I would like to preface this post by stating unequivocally that I think Steve Maxwell is one of the baddest mother fuckers in America. I am not sure if I have all my facts perfectly straight, but I think it's pretty spot on when I say he was the first American BJJ black belt. One of the first guys to adopt KB training over ten years ago. A collegiate wrestler. His son Zach just fought and beat Kron Gracie at the ADCC trials. Basically most of the things that I think are cool, Maxwell excelled at a decade ago, or more. Here's some pics:



That being said... He just posted a statement against Crossfit on his blog. I run a Crossfit. So I read it. He is one of my heroes after all. The gist of my response is that he failed to state anything new, and made some broad generalizations that aren't necessarily wrong in many cases, but far from true across the board. I think it's helpful to understand that ALL Crossfit affiliates are different, and attempting to describe 'Crossfit' will always require either clarification or always risk being generalized and thus lacking specificity, accuracy or legitimacy. At the article's worst points, he makes statements without support that I think show an unclear explanation of his premise at best, and perhaps some incomplete or biased logic. I have copied and pasted the headlines he used, and I will address the issues discussed therein. For a primmer on this topic, consult Mike Boyle and Gray Cooke from like 4 years ago HERE.

Notice below that most of the material is kinda SOS, DD.

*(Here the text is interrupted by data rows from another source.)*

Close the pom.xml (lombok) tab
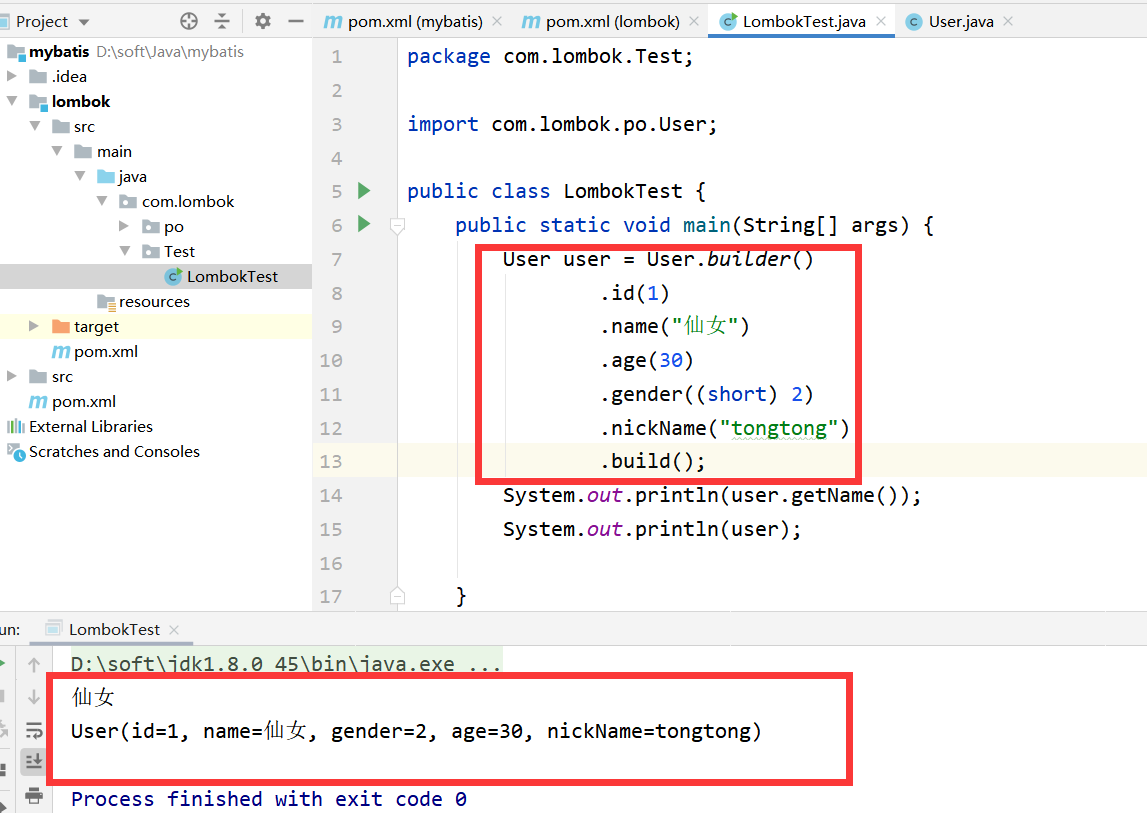pyautogui.click(x=694, y=19)
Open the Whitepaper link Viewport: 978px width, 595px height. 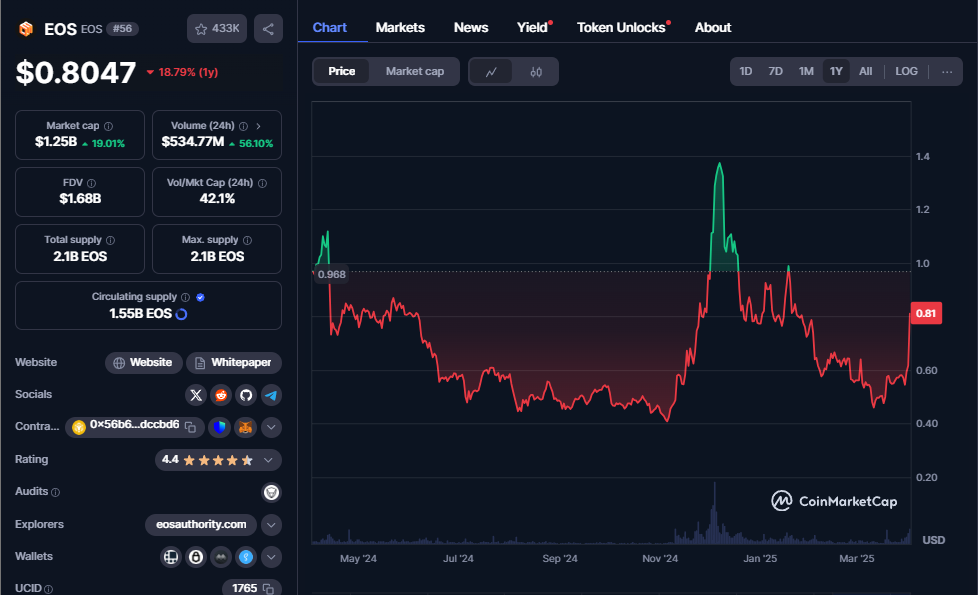click(x=234, y=362)
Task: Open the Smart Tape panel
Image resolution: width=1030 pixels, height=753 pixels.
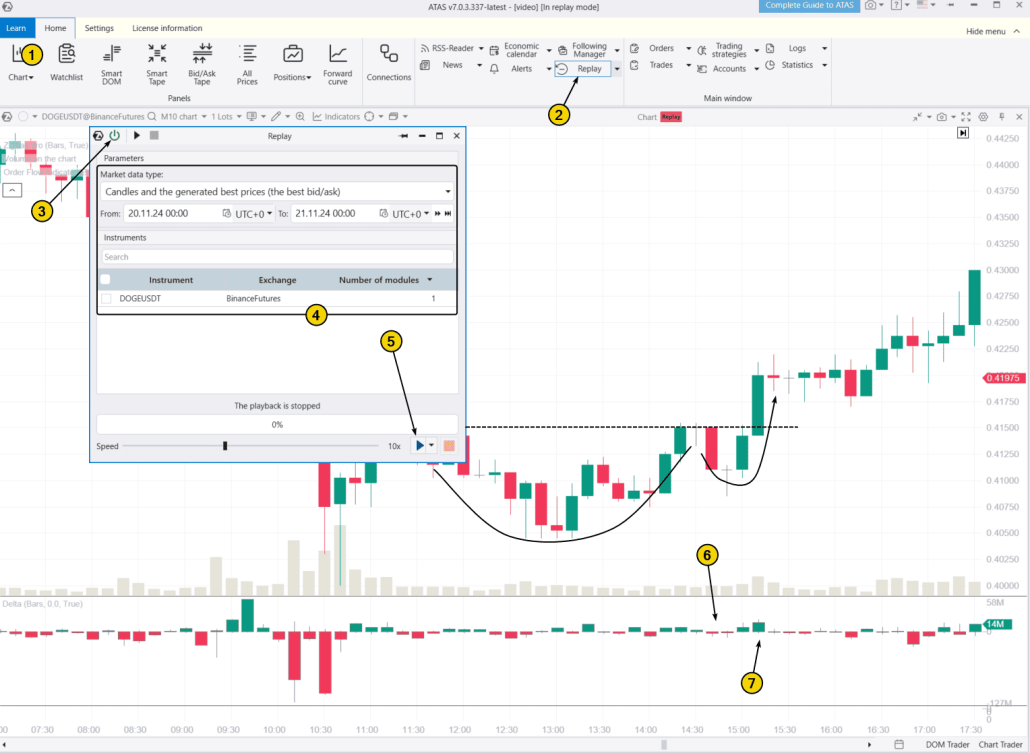Action: 157,61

Here's the Steve Maxwell article: Blog


The use of high-rep Olympic lifts for time

I agree with this one in principal at first. If you wish to be an olympic lifter, you need to train very low rep sets. The bulgarians are famous for the ME every day approach and the Russians have Prilepin's chart. No denying the evidence and the crowd are all suggesting mostly 3 or less reps with rests of 45-300 seconds between sets. If you're goal is to use the O lifts for power development more broadly as an athlete, then you can interpret 'the rules' a little more loosely. HOWEVER, one of Steve's principal arguments is that the O lifts are not best for developing power and do not transfer well for athletes. Furthermore that they are not safe in general (citation?) and that Olympic lifting specialists get injured all the time (citation?). If the O-lifts are such shit, what does it matter how many reps I do?

Where the logic really falls apart is when we then read that Maxwell suggests KB's instead, which are in one sentence 'designed' for high reps, and in another also highly technical and at risk for causing injury. Two thoughts: KB's where designed for marketplace weighing, and why is the movement not dangerous but the implement? How are KB's inherently safer than barbells? This coming from an RKC (me). By the end of this section, I have to admit I lose track of where he stands. But I will say this: MOVEMENT MATTERS. Not implements. Your body doesn't know or care what you are lifting. Just how heavy it is, how fast you move how many times etc. The O lifts are really hard. 90% of people who do them suck terribly, and should not be doing them for more than 3 reps, and this includes almost ALL Crossfitters. Sorry guys. Practice harder.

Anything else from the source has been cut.